# ACTIVITY
Copy out all lines bearing the word "computer" from the listing below.

# DATA TO PROCESS
━━━━━━

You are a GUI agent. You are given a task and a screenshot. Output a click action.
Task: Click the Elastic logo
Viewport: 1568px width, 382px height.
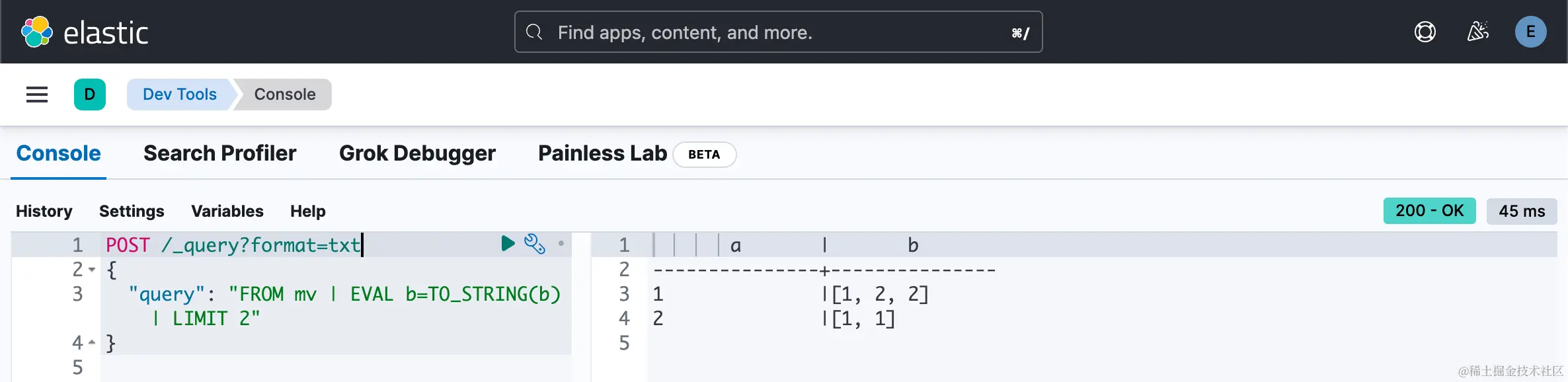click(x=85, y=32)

━━━━━━

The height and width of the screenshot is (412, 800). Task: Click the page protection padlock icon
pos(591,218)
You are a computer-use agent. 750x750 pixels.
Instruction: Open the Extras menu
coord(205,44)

━━━━━━

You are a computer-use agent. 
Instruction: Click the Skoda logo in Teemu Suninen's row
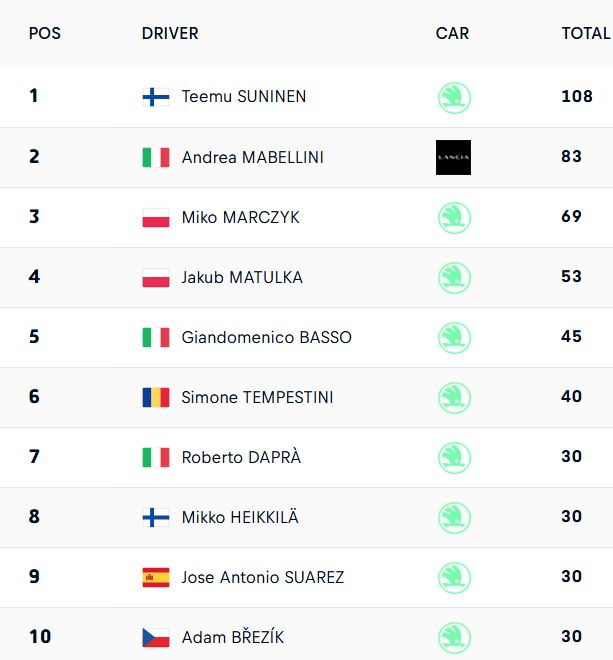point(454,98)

━━━━━━

# EXPECTED ANSWER
You are a computer-use agent. 750x750 pixels.
You are a computer-use agent. 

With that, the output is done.